Biotech Values

[AlohaDan]

MOA of Celcade in crayon diagram is on the company web site at:

http://www.vasogen.com/sec/immune


The Phase II results as you stated were excellent. As we all know these do not necessarily carry over to Phase III. But 2400 pts enrolled and the time length to the trigger point would be favorable indicators of positive results in CHF. Not a bad market. So I'm betting on a favorable outcome as your looking for a 4-5 bagger versus maybe a drop to 1.5-2 on failure.

I'll be interested in your review of their literature, including the VP025 kicker.

PAD is dead for the moment IMHO. But it's built into the current price unless you can't read what's been released { Guys on the Motley Fool board think any end point subjectively measuring walking is doomed anyway.}
Re press release

Vasogen Announces the Early Close Out of the SIMPADICO Peripheral Arterial Disease Trial

Toronto, Ontario - August 30, 2005

Vasogen Inc. (NASDAQ:VSGN; TSX:VAS), focused on the development of immune modulation therapies for the treatment of cardiovascular disease, today announced the early close out of the 550-patient, double-blind, placebo-controlled phase III SIMPADICO trial of its Celacade™ technology for the treatment of symptomatic peripheral arterial disease (PAD). The decision to close out the trial at this time is based on a recommendation received from the SIMPADICO Steering Committee.

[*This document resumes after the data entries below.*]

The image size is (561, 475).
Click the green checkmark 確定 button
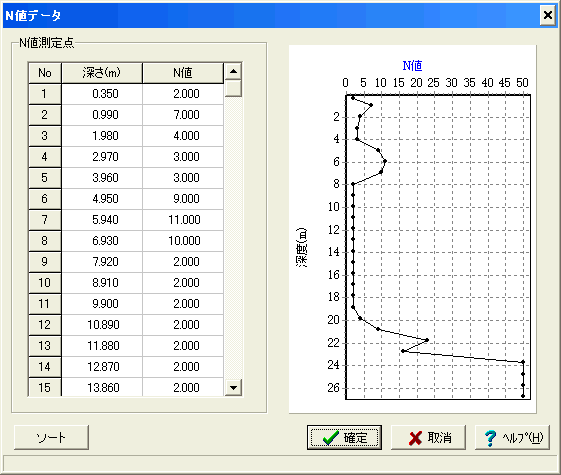(344, 437)
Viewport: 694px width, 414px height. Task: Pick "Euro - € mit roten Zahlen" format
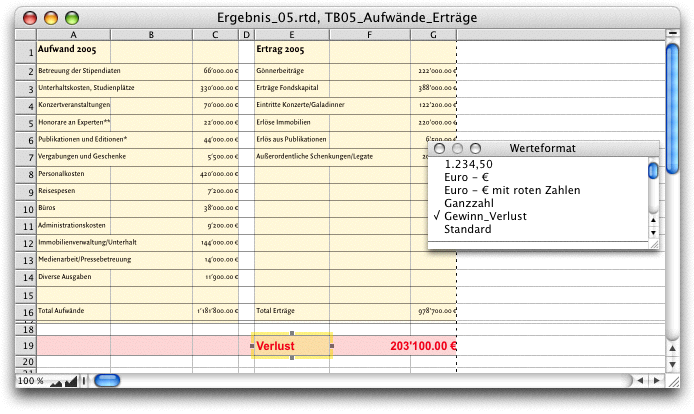coord(511,190)
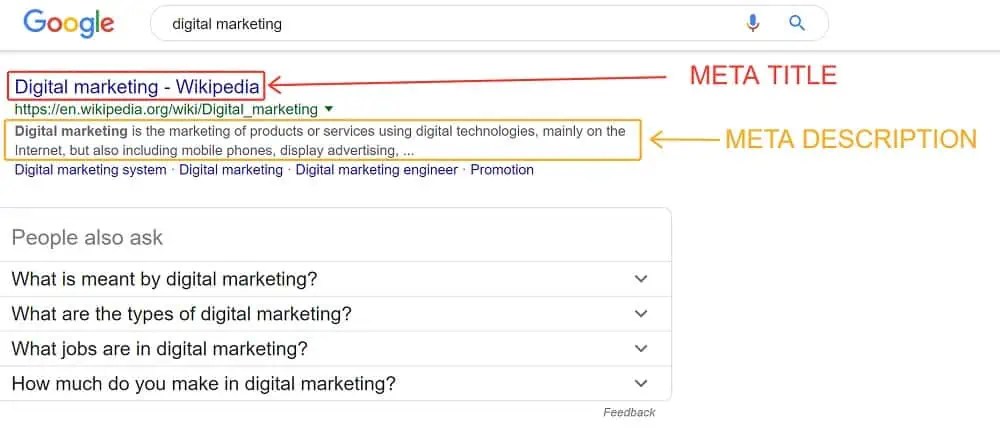Click the question 'What jobs are in digital marketing?'
The height and width of the screenshot is (446, 1000).
click(x=159, y=349)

The Steering Committee’s recommendation was based on a recommendation by the trial’s External Safety and Efficacy Monitoring Committee (ESEMC). The ESEMC recommended the early close out of the study based on the absence of a sufficiently strong efficacy signal and their observation of a modest imbalance in the distribution of a small number of malignancy cases. Based on the Steering Committee’s own review, and the findings of an independent expert in medical oncology, the Steering Committee concluded that no safety concern existed. However, given that the ESEMC’s analysis also incorporated efficacy information and all patients have completed the assessments necessary for the analysis of the primary endpoint, the Steering Committee recommended the early close out of the trial.

“While the Steering Committee does not agree that a safety concern existed, our knowledge that the ESEMC’s analysis also considered efficacy led to our decision to recommend stopping the study at this time,” stated Dr. Jeffrey Olin, Professor of Medicine at the Mount Sinai School of Medicine, Director of Vascular Medicine at The Zena and Michael A. Wiener Cardiovascular Institute in New York, Principal Investigator and Chairman of the Steering Committee for the SIMPADICO trial. “We are now proceeding to lock the data base, fully analyze the data, and report the final results of the trial.”